Task objective
Your answer should consist of the lines holding "back", copied from the material below.

# # #

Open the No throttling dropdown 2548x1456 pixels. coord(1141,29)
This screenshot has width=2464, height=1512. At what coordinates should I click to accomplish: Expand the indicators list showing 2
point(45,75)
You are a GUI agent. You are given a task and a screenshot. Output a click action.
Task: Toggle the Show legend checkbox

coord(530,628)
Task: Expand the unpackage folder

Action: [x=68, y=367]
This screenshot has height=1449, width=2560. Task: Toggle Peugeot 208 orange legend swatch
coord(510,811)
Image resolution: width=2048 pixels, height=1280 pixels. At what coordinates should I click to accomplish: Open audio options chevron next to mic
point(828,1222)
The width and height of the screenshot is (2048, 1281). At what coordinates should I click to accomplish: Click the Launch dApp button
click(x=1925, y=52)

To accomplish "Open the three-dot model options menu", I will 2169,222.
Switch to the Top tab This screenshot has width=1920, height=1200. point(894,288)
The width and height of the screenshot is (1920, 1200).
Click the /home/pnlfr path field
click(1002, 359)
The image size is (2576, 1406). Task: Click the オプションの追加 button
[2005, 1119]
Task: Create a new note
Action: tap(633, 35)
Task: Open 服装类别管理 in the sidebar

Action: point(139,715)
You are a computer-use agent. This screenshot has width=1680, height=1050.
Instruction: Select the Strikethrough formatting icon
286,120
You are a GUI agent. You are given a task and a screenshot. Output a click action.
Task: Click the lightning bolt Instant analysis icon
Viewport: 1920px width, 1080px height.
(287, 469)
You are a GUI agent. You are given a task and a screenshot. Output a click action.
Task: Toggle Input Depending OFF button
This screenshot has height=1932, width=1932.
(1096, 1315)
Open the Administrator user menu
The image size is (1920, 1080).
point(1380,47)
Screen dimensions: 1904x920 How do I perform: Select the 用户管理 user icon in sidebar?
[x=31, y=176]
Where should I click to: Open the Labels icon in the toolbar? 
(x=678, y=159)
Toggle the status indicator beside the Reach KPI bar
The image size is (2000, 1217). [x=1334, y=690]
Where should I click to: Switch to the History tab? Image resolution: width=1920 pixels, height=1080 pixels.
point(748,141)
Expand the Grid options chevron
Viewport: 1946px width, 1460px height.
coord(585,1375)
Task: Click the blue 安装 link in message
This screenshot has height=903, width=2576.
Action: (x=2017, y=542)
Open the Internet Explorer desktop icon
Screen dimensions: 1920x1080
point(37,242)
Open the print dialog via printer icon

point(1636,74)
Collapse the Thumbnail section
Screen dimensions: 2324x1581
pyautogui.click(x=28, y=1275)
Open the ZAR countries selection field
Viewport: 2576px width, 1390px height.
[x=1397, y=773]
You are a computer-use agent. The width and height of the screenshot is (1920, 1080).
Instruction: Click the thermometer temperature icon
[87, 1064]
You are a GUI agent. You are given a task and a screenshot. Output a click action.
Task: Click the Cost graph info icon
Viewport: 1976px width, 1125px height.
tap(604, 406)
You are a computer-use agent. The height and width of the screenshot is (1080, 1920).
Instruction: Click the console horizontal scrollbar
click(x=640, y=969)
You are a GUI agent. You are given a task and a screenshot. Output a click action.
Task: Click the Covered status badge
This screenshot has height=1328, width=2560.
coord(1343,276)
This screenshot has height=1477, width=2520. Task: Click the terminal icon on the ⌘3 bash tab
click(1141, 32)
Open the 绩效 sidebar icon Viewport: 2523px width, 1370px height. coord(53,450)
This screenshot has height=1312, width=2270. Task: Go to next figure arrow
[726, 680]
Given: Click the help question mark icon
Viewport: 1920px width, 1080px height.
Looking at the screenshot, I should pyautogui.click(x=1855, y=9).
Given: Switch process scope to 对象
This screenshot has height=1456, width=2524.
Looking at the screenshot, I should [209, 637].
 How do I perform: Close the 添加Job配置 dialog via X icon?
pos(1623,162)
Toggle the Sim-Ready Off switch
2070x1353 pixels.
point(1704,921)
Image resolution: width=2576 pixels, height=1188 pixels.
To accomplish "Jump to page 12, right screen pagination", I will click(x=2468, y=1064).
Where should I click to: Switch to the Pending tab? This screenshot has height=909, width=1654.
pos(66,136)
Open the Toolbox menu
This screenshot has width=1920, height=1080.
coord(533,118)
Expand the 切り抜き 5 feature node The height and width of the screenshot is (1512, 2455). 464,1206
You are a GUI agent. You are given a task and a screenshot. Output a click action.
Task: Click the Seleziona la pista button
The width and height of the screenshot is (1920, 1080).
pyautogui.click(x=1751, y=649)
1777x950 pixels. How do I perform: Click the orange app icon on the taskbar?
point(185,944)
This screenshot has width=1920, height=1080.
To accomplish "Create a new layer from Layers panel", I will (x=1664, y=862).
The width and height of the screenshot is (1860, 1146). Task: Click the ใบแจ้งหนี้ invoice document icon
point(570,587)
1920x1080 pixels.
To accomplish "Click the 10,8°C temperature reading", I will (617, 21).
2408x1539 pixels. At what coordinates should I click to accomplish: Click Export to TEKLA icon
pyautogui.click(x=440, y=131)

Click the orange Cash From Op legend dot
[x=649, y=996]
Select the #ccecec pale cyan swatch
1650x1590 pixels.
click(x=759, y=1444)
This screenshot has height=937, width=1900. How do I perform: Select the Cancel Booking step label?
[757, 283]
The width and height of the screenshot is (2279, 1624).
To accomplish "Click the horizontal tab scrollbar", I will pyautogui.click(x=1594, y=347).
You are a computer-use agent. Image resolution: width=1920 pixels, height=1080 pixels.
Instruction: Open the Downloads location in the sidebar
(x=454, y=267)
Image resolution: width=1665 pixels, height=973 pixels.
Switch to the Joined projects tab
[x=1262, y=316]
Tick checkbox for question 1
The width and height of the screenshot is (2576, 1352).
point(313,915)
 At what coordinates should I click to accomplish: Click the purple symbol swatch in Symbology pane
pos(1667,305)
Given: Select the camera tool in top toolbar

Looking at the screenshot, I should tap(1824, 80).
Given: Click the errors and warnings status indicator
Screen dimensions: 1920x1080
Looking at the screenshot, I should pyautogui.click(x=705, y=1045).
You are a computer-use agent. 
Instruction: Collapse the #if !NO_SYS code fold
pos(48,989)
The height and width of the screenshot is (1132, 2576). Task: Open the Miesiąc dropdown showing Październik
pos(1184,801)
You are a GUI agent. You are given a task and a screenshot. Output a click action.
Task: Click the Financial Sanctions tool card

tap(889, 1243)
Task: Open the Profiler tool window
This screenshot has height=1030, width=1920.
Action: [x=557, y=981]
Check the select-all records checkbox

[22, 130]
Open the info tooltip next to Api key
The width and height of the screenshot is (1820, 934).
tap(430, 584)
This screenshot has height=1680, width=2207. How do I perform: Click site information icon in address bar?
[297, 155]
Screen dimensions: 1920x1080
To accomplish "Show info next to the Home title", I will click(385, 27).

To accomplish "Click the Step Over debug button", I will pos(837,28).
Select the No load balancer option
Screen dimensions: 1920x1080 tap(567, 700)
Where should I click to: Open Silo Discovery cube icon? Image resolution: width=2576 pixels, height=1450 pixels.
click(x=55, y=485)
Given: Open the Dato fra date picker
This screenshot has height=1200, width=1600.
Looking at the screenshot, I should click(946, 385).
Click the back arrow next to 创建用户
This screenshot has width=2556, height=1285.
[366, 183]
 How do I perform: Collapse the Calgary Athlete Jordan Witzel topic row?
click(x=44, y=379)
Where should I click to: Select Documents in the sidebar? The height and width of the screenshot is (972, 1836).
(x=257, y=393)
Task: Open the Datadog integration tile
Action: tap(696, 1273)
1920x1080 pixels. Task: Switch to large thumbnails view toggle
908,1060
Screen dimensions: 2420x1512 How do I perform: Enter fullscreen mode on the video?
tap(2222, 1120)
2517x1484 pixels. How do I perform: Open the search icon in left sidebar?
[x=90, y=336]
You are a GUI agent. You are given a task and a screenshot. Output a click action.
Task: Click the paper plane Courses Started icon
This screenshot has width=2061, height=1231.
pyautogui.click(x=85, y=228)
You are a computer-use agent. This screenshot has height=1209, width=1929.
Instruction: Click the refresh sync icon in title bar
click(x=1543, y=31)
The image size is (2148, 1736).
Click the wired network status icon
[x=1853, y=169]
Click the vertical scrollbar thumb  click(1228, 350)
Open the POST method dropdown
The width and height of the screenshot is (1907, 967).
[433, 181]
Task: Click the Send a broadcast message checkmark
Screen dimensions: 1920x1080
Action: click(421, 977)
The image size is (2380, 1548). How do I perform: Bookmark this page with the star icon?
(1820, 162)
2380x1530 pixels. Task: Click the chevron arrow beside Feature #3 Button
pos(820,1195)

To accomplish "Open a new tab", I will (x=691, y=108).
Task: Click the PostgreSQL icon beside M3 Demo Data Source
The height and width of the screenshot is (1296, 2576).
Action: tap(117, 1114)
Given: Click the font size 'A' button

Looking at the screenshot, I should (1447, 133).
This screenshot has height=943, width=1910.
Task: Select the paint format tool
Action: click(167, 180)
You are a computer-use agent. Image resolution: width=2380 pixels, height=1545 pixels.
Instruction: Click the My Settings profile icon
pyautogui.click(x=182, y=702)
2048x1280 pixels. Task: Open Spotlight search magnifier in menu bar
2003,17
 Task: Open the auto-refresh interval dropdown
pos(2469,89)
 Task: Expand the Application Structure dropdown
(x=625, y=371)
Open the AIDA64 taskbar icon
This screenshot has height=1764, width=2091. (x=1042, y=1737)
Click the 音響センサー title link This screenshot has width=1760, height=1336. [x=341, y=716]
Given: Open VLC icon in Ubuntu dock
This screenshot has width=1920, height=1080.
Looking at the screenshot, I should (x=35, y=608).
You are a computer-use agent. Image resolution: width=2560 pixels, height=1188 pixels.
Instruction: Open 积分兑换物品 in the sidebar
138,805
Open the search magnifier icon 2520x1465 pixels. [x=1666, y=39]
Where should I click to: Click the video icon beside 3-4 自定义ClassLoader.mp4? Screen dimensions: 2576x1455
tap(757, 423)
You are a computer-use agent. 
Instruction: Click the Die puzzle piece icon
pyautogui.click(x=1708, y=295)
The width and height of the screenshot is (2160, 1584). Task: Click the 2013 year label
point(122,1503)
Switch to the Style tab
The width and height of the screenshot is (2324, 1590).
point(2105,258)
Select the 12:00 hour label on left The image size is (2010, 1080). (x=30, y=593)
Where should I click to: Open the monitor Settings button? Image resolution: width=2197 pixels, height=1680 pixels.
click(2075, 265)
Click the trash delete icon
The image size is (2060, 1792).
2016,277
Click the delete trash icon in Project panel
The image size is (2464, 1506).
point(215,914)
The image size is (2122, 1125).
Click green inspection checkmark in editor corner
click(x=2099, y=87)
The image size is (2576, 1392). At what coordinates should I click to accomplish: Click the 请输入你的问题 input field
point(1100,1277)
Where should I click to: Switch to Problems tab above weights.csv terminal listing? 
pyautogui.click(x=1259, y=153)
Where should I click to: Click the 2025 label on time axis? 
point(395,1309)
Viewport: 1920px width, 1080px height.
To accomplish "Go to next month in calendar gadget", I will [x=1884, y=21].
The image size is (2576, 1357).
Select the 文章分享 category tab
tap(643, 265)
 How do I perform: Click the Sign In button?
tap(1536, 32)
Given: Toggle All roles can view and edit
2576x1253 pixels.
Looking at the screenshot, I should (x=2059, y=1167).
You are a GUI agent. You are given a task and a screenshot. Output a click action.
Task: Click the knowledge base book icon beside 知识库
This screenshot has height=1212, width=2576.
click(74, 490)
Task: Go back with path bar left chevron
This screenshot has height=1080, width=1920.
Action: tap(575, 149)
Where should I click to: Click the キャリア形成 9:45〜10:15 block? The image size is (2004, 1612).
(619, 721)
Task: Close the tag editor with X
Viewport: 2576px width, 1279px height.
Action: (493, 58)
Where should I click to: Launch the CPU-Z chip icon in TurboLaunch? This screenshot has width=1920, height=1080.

# # #

Exercise answer
Click the back arrow next to 创建用户
Task: Go back with path bar left chevron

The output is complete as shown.